### Task description
From the data below, copy every line that contains the word "field", with case counting.

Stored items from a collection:
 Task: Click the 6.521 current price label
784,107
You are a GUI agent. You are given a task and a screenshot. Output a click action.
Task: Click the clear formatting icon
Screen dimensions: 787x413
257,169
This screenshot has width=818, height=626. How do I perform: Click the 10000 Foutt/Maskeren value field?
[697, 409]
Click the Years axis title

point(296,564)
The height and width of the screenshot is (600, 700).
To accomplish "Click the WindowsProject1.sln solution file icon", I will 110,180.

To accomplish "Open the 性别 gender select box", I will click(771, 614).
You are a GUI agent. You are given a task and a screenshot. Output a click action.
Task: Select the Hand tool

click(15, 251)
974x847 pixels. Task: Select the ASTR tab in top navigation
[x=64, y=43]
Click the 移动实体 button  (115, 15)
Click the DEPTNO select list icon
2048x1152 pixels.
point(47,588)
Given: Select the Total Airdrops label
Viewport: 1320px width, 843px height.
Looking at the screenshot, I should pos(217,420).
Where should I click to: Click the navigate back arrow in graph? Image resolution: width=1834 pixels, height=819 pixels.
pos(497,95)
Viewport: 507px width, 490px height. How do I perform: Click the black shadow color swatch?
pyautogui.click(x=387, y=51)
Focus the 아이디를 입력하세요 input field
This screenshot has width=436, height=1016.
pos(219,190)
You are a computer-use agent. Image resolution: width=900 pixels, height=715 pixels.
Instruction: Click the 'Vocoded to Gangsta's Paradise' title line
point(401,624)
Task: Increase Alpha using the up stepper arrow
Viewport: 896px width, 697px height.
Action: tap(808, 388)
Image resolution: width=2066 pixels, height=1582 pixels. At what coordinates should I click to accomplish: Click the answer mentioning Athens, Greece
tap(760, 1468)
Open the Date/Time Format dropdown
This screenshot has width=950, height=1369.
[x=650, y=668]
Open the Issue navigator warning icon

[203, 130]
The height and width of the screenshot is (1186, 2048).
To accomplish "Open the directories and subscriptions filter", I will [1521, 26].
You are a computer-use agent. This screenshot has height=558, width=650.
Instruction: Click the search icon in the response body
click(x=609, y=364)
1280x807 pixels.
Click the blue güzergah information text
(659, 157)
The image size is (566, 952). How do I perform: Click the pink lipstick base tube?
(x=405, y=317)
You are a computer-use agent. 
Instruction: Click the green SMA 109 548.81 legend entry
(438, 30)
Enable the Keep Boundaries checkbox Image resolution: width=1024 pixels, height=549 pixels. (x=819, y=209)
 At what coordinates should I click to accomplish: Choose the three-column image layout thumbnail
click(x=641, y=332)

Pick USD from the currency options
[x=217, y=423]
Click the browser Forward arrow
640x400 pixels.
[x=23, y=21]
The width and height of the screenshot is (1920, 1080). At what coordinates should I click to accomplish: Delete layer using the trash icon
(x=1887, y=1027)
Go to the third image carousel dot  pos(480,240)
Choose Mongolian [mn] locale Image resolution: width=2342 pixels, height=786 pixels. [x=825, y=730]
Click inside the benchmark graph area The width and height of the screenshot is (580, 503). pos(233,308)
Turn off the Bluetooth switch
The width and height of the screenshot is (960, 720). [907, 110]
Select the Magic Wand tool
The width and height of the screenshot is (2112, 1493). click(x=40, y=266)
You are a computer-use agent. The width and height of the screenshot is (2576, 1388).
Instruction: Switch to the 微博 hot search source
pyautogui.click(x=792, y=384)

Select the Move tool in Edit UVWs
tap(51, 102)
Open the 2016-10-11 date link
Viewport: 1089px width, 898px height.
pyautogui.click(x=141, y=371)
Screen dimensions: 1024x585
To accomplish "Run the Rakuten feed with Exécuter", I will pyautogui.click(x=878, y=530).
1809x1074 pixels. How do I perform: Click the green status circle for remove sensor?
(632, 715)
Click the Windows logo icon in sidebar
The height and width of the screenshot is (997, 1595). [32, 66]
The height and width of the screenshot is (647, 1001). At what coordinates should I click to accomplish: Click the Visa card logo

### Complete output
This screenshot has width=818, height=626. How do I perform: Click the 10000 Foutt/Maskeren value field?
Focus the 아이디를 입력하세요 input field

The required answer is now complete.